On June 29, 1972, the United States Supreme Court, in Furman vs. Georgia, struck down the death penalty because it could not agree on how the punishment could be carried out fairly and humanely. That case voided death penalty laws in 40 states, including Kansas, and commuted the sentences of 629 individuals on death rows. It took Kansas 18 years to enact a new death penalty law, which was passed on April 23, 1994. There have been no executions in Kansas since the law went into effect on July 1, 1994.
In October 2009, a historic decision was made by the American Law Institute (ALI) to remove the death penalty from its Model Penal Code.
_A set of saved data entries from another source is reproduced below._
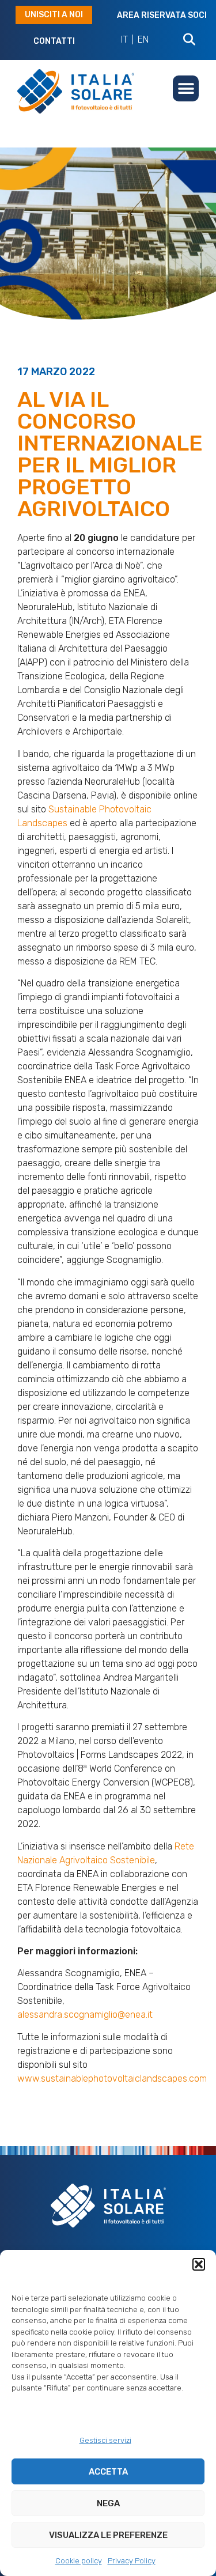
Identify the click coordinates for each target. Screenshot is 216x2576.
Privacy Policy (132, 2560)
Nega (108, 2503)
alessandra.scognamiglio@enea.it (85, 2014)
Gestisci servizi (105, 2440)
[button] (198, 2264)
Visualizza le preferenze (108, 2535)
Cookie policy (78, 2560)
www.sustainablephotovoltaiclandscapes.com (112, 2078)
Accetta (108, 2472)
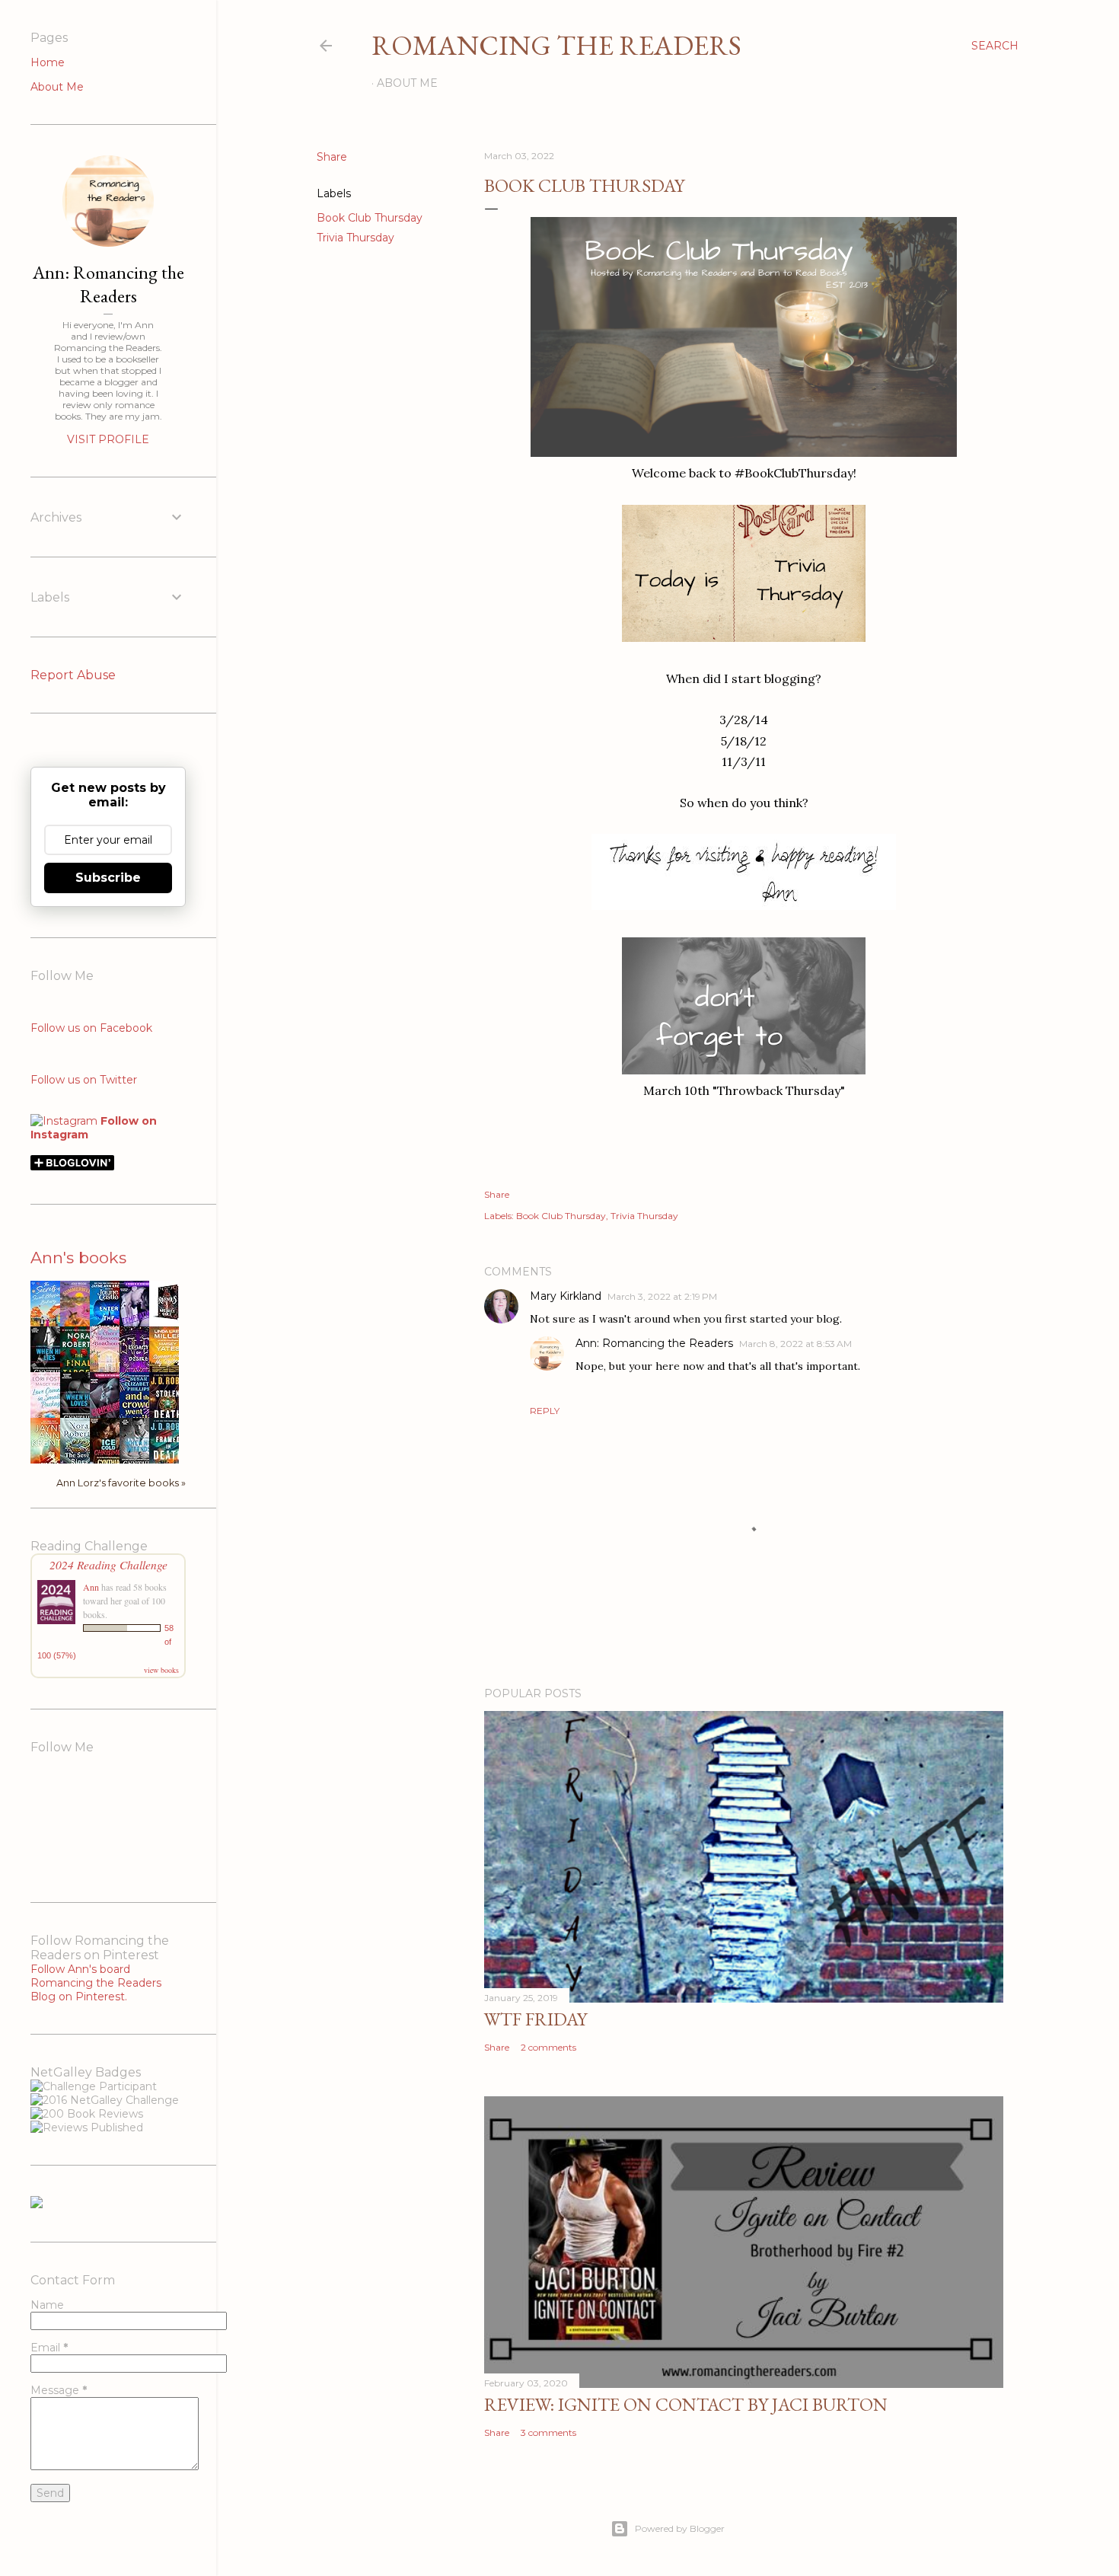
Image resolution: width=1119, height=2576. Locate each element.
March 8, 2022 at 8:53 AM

Recently I participated in advocating for the abolition of the Death Penalty in the State of Kansas in support of Kansas Senate bill SB 375. There was a heated and stirring debate bringing up issues on both sides of this contentious issue in this predominately conservative state. On Feb. 19, 2010 from the gallery, I watched as the leaders of my state congress took the floor, one of them my own elected representative, Kansas State Senator Marci Francisco.
Since 1994 there have been more than 100 potential capital cases in Kansas, 25 capital trials ending in death sentences for twelve of those cases. As the discussion came to a vote on the floor, there were persons on both sides of this issue who spoke passionately about their conviction either for or against the death penalty.